U.S. stocks fell aggressively Monday on concerns that a rebound in Covid-19 cases would slow global economic growth.
The Dow dropped 900 points, exceeding January's 2 percent decline, while the S&P 500 fell 2.1 percent. The Nasdaq Composite fell 1.6 percent.
Stocks that would most directly benefit from a continuing swift reopening of the economy led the losses, with shares of United Airlines falling more than 7 percent. Key stocks linked to the global economy pulled back, with Boeing and General Motors each falling by more than 5 percent.
“Consumer concern about inflation as well as a rise in new cases of Covid-19 among vaccinated Americans could weigh on consumer sentiment in the coming months even as employment and incomes grow as the economy reopens,” Oppenheimer Chief Investment Strategist John Stoltzfus said in a report Monday.

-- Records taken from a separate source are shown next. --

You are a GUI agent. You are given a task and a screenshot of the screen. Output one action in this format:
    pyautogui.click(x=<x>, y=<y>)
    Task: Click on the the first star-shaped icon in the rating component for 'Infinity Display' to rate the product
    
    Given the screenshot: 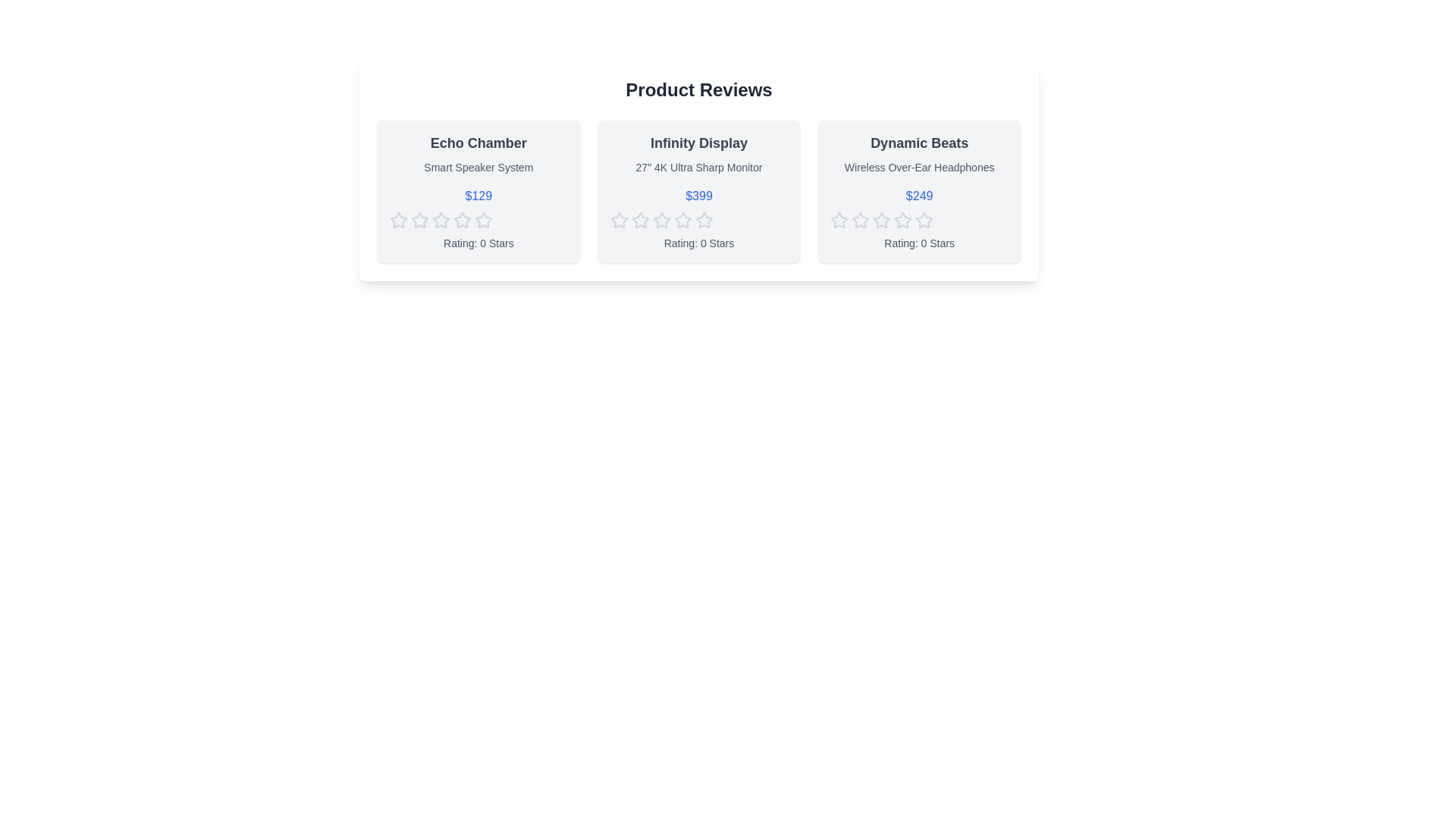 What is the action you would take?
    pyautogui.click(x=619, y=220)
     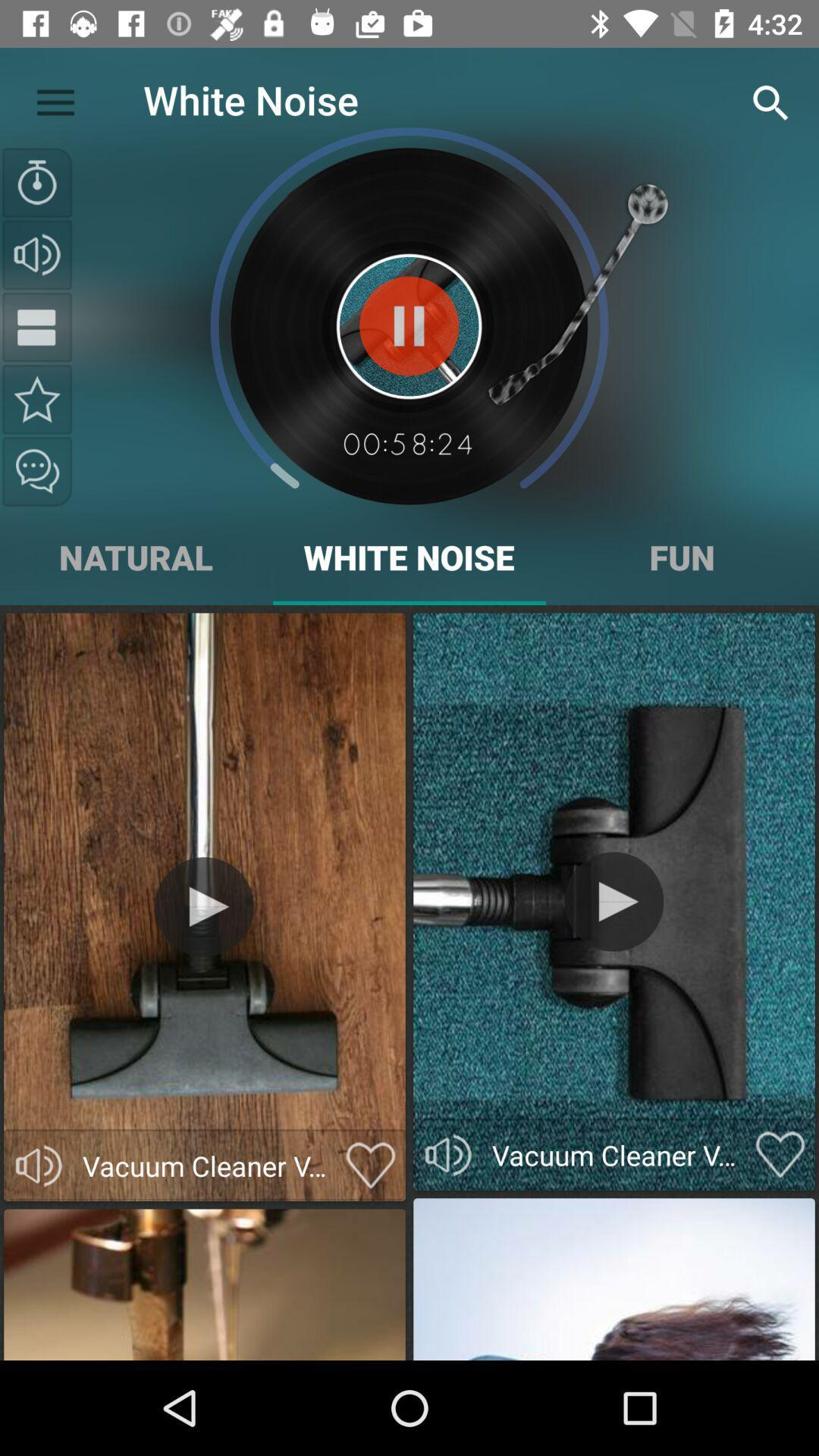 What do you see at coordinates (36, 471) in the screenshot?
I see `the chat icon` at bounding box center [36, 471].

Covid cases have rebounded in the U.S. this month with the delta variant spreading among the unvaccinated. The U.S. is averaging nearly 30,000 new cases a day in the last seven days ending Friday, up from a seven-day average of around 11,000 cases a day a month ago, according to data from the Centers for Disease Control and Prevention. Cases were already flaring up around the world because of the delta variant.
“The market appears ready to take on a more defensive character as we experience a meaningful deceleration in earnings and economic growth,” wrote Mike Wilson, Morgan Stanley’s chief U.S. equity strategist, in a note Monday. “Market breadth has been deteriorating for months and is just another confirmation of the mid-cycle transition, in our view. It usually ends with a material (10-20 percent) index level correction.”
Oil prices fell on fears of slowing growth and as OPEC+ agreed to begin phasing out production cuts. Energy stocks were among the worst performers in premarket trading with ConocoPhillips off by more than 3 percent Exxon Mobil lost 3 percent. WTI crude shed 3 percent to about $69.36 a barrel.
A busy week of earnings is on deck, with nine Dow components set to report and 76 S&P companies will provide quarterly updates. United Airlines and American Airlines will report, as will social media companies Snap and Twitter. CSX, Johnson & Johnson, Coca-Cola, Honeywell, IBM, Intel and Netflix are also on the docket.
Inflation fears weighed on stocks last week, with a U.S. consumer sentiment index from the University of Michigan released on Friday showing that consumers believe prices will jump 4.8 percent over the next year. This is the steepest climb since August 2008. Earlier in the week, the June Consumer Price Index showed that inflation jumped 5.4 percent year-over-year, spooking investors.